## [Given records]
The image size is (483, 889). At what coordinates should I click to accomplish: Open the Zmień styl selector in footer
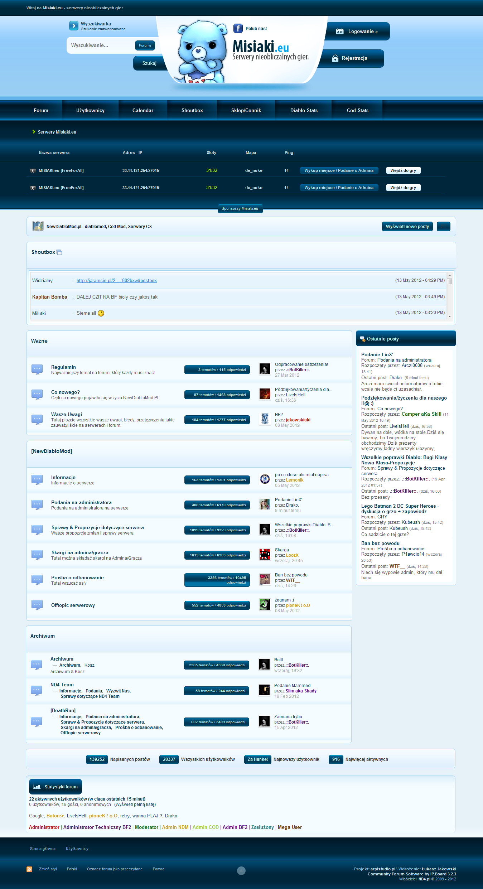point(48,869)
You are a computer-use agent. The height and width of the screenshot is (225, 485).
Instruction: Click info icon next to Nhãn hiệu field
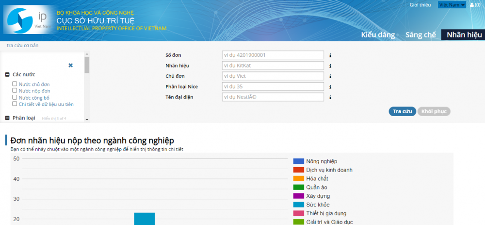330,66
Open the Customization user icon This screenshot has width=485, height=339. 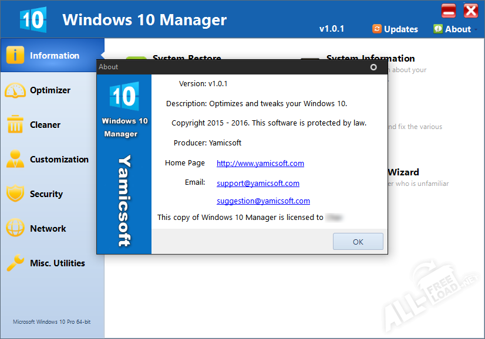tap(15, 160)
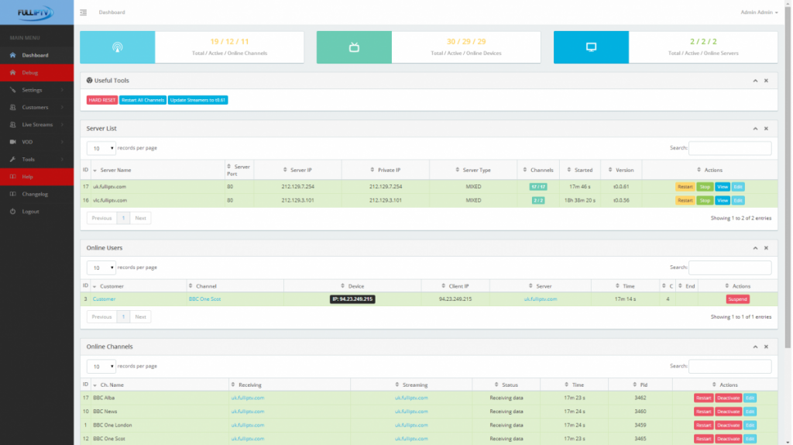The width and height of the screenshot is (793, 445).
Task: Stop the uk.fulliptv.com server
Action: 704,187
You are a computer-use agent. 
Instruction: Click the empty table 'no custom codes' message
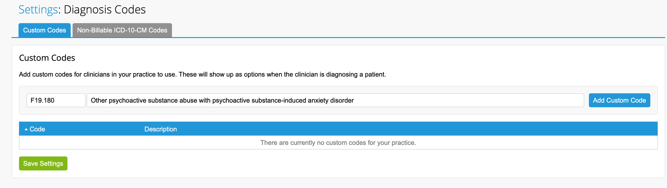tap(338, 143)
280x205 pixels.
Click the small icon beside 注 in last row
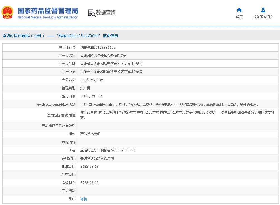pyautogui.click(x=70, y=199)
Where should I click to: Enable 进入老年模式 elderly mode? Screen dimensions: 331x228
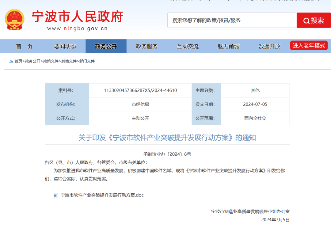309,46
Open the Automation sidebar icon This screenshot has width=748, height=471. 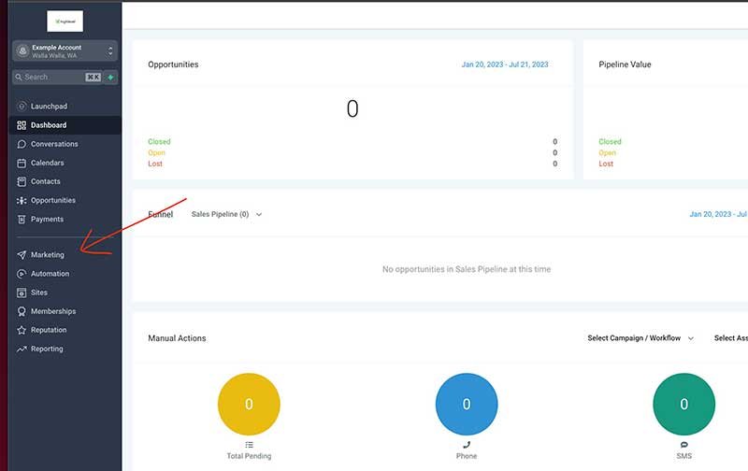click(22, 274)
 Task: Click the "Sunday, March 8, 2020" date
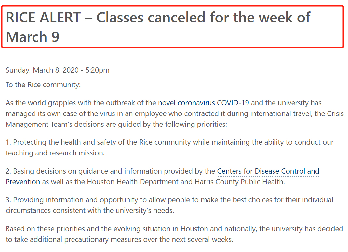tap(42, 70)
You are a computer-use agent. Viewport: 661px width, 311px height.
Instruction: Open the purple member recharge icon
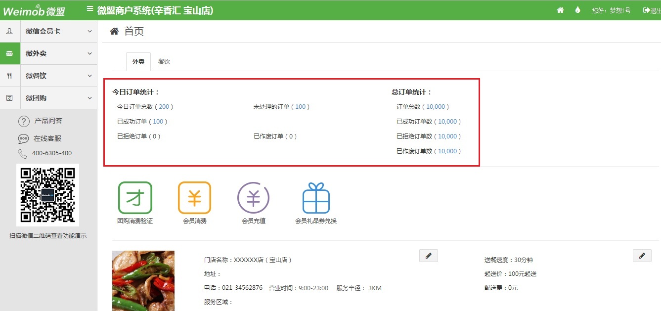click(253, 198)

## [Exercise]
Gather every line from the entries above where the word "computer" appears, and copy them.

## [Exercise result]
You are a computer-use agent. The height and width of the screenshot is (225, 485).
You are a computer-use agent. 
You are a computer-use agent. Viewport: 661px width, 311px height.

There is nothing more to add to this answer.